Text segment:

* * * * *

1. Man holding an Indonesian-style sandwich.
    Ed Sloane Photography
  2. Man holding an Indonesian-style sandwich in the foreground of a graffiti-painted wall.
    Ed Sloane Photography
  3. Assorted Indonesian-style sandwiches.
    Ed Sloane Photography
  • Restaurants | Indonesian
  • Melbourne

Warkop CBD

Say goodbye to sad, boring CBD lunches and hello to Warkop’s Indonesian-style sangas loaded with charred pork, sambal burrata, beef rendang and more

Lauren Dinse

Time Out says

When you think of a nation known for making great sandwiches, Indonesia is probably not the first country that comes to mind. But legendary Richmond joint Warkop is fast changing that perception, and it’s just opened a second location in the CBD. 

The 16-seater retains the cosy aesthetic from its Richmond counterpart, with corked flooring, woven rattan and a small outdoor dining space. An abbreviation of ‘Warung Kopi’ (Indonesian for casual street café), Warkop has adapted its city menu to treat both long-time fans of the OG location and newcomers to a fusion of Asian and Western creations. Expect housemade sweet and savoury pastries, fresh salads, sangas and burgers, all crafted with authentic Indonesian homestyle flavours and a dash of creative flair. 

It’s no surprise that owners Barry Susanto (ex-Navi sous chef) and Erwin Chandra are choosing to expand their venture. Since the original Richmond eatery first opened its doors, whispers have spread quickly of sangas that defy convention and elevate the humble lunchtime snack to a new level.

* * * * *

Tasks to perform:
(1) Sum up the Warkop CBD review in two sentences.
(2) Continue the Warkop CBD review from where it stops.
The lines after this review are separate material.

Stored data:
* * * * *

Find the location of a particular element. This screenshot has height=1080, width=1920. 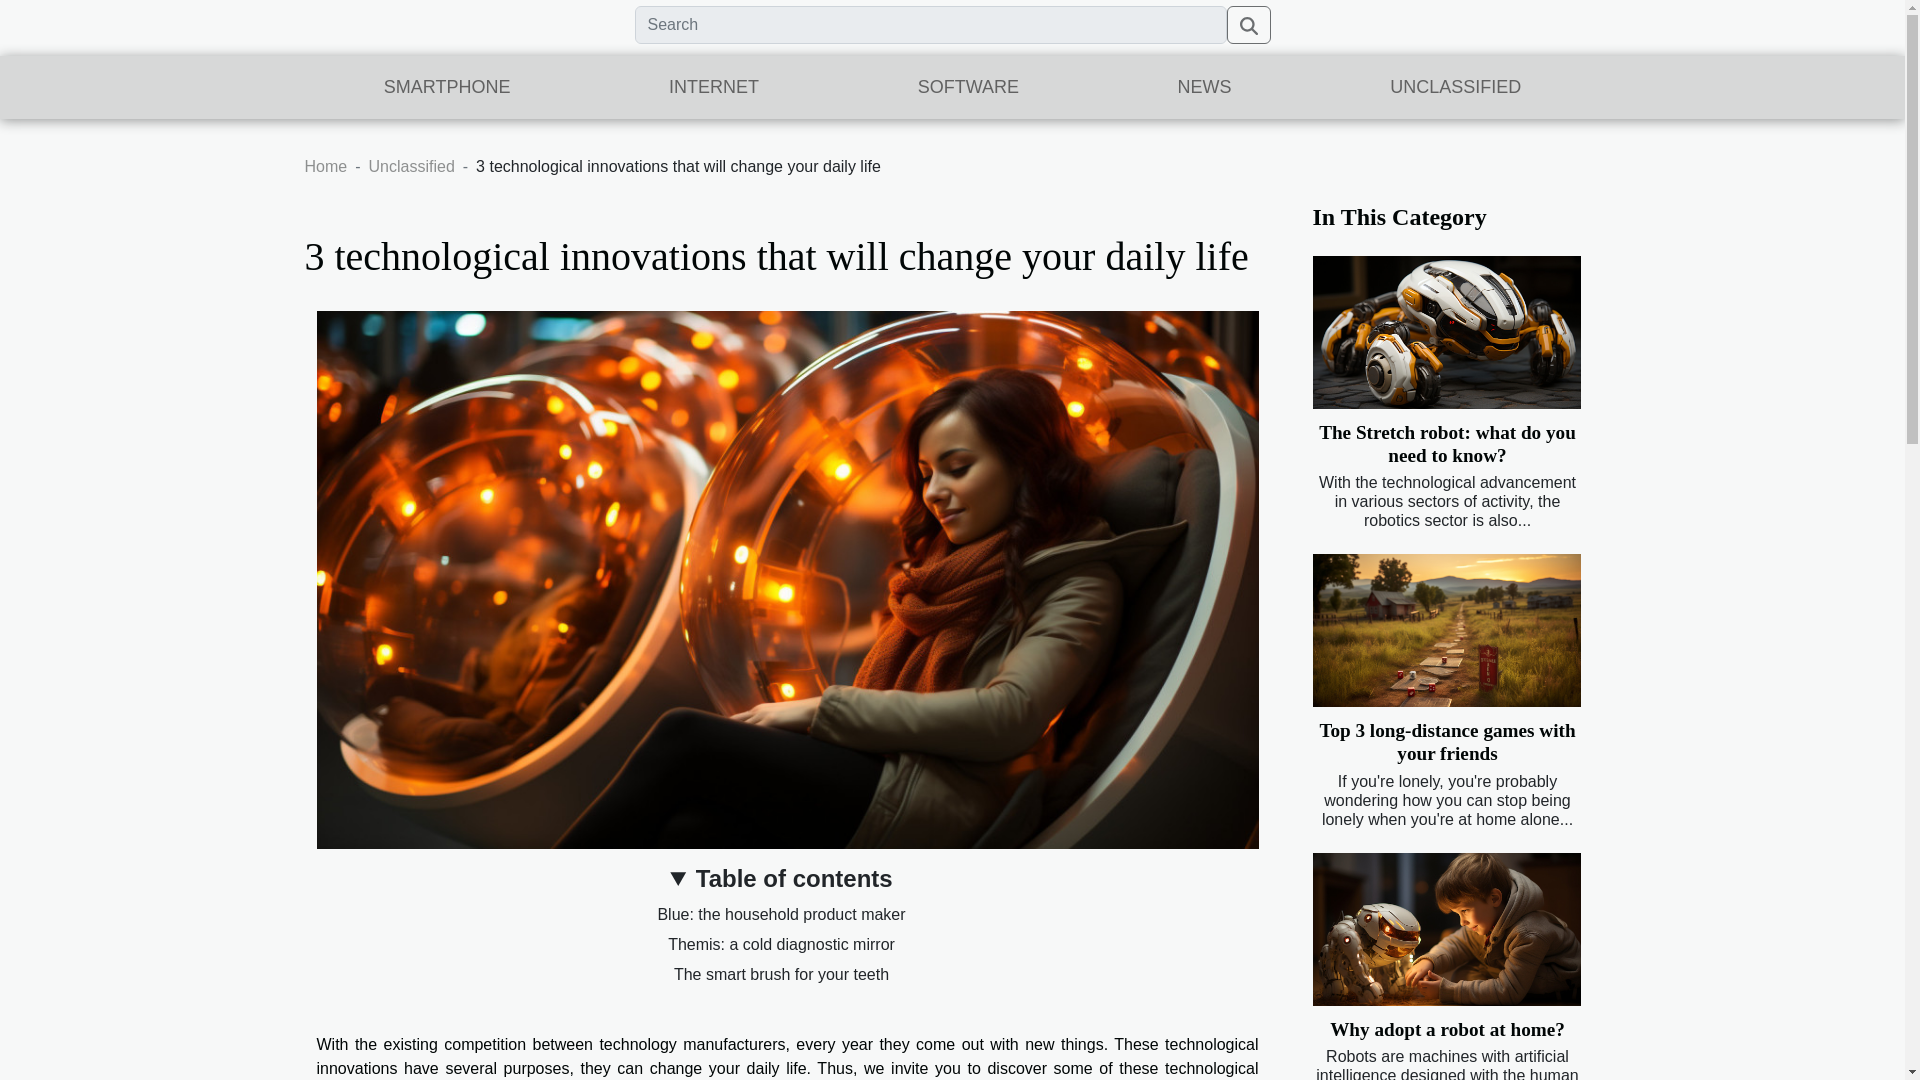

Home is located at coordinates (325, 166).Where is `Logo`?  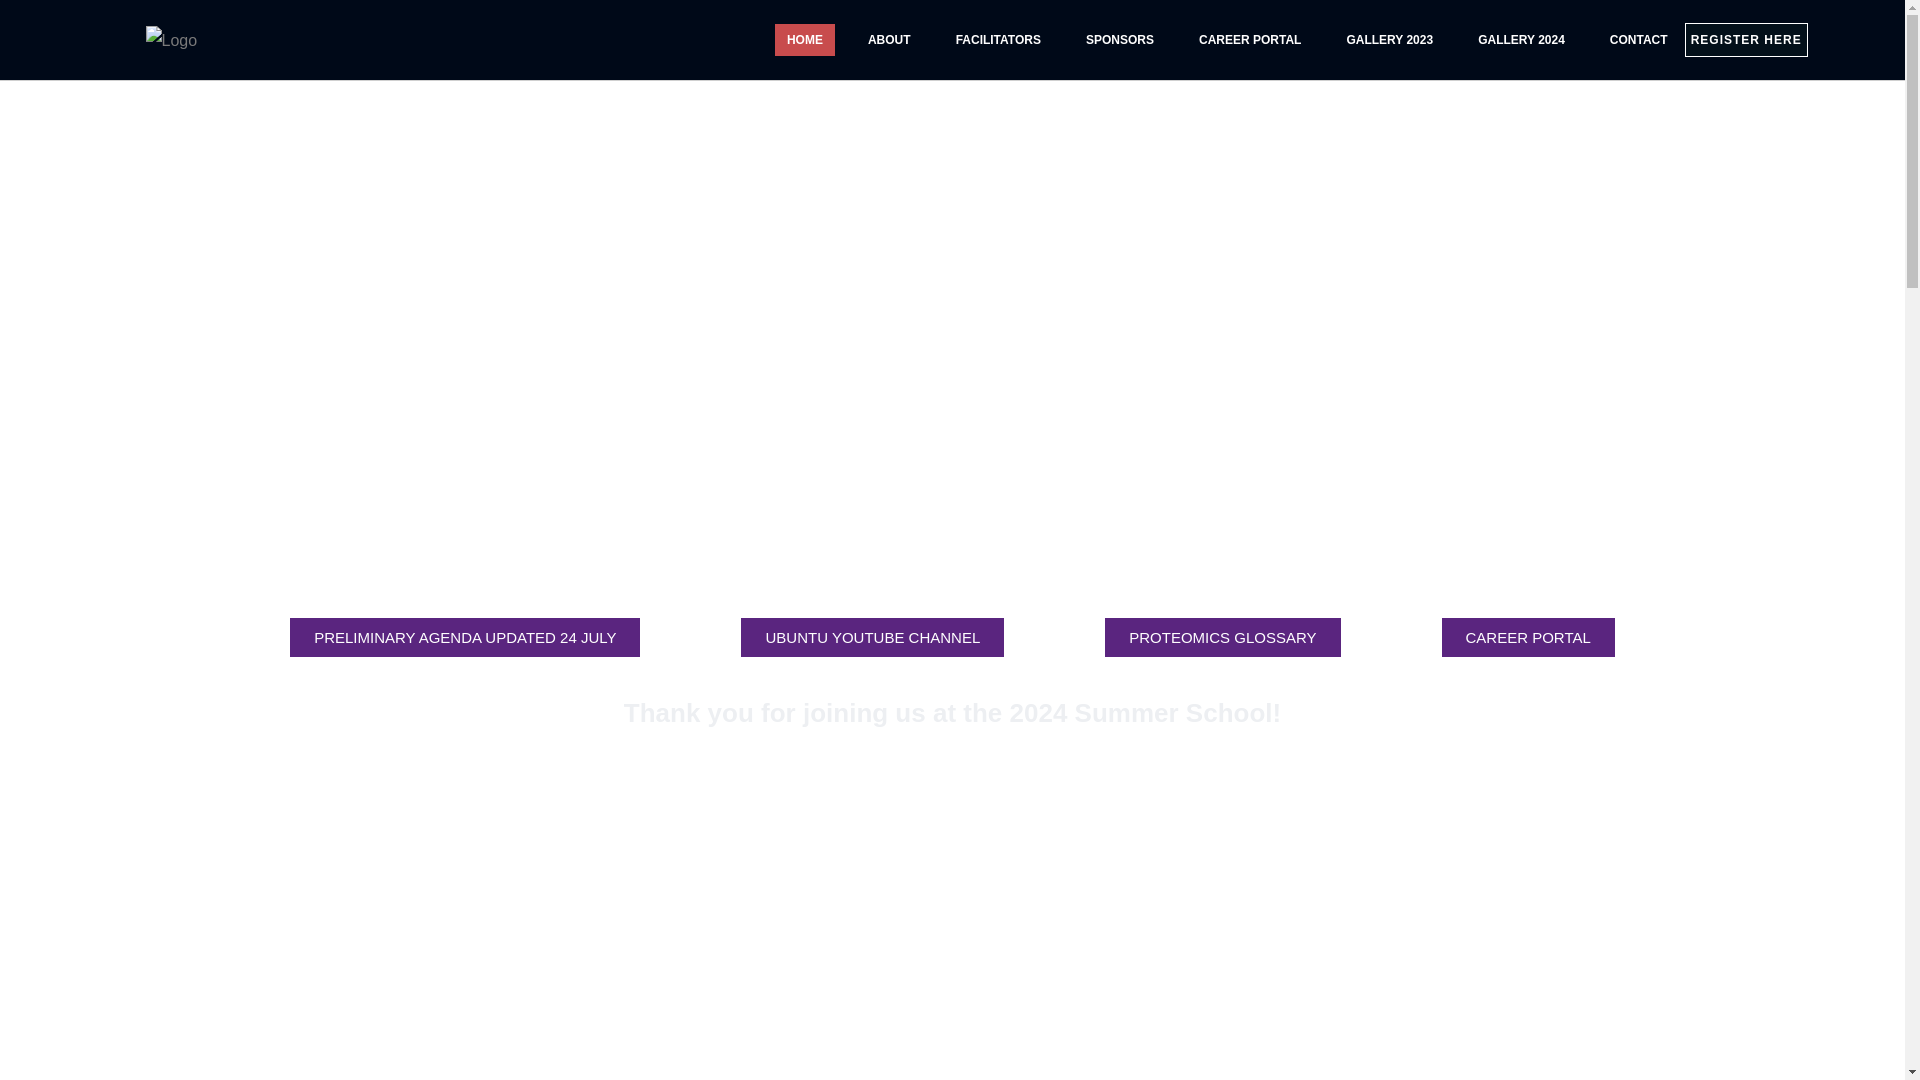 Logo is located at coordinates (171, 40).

* * * * *

Exercise answers:
(1) Warkop, a Richmond eatery known for Indonesian-style sandwiches, has opened a second location in Melbourne's CBD. The 16-seat venue keeps the cozy look of the original and serves pastries, salads, sangas and burgers that blend Asian and Western creations with Indonesian homestyle flavors.

(2)
Try a beef brisket rendang with pickles and American cheese on light rye, or a creamy, crisp gado gado sandwich with peanut sauce. A crowd favourite is the fillet o' fish: fried rockling, Warkop’s signature tartare, spicy sambal matah and alfalfa sprouts on a potato roll. You’ll also spot limited edition weekly specials, saucy brekkie muffins, kaya-glazed cruller doughnuts and a fresh shokupan sandwich with charred pork, black garlic and sambal burrata on the menu. Foodies on the more curious end of the spectrum will feel like kids in a candy shop.

True to its warung roots, Warkop also offers Duke’s filter coffee and a small selection of teas.

Office workers no longer need to settle for soulless chicken focaccias and limp salads from corporate coffee stalls. Warkop’s taking you on a vacation to Indonesia via your tastebuds, and on yet another humdrum lunch hour, what could be more welcome?

Looking for more lunch inspo? Check out our favourite spots in the city. And for Melbourne's best cafés right now, go here.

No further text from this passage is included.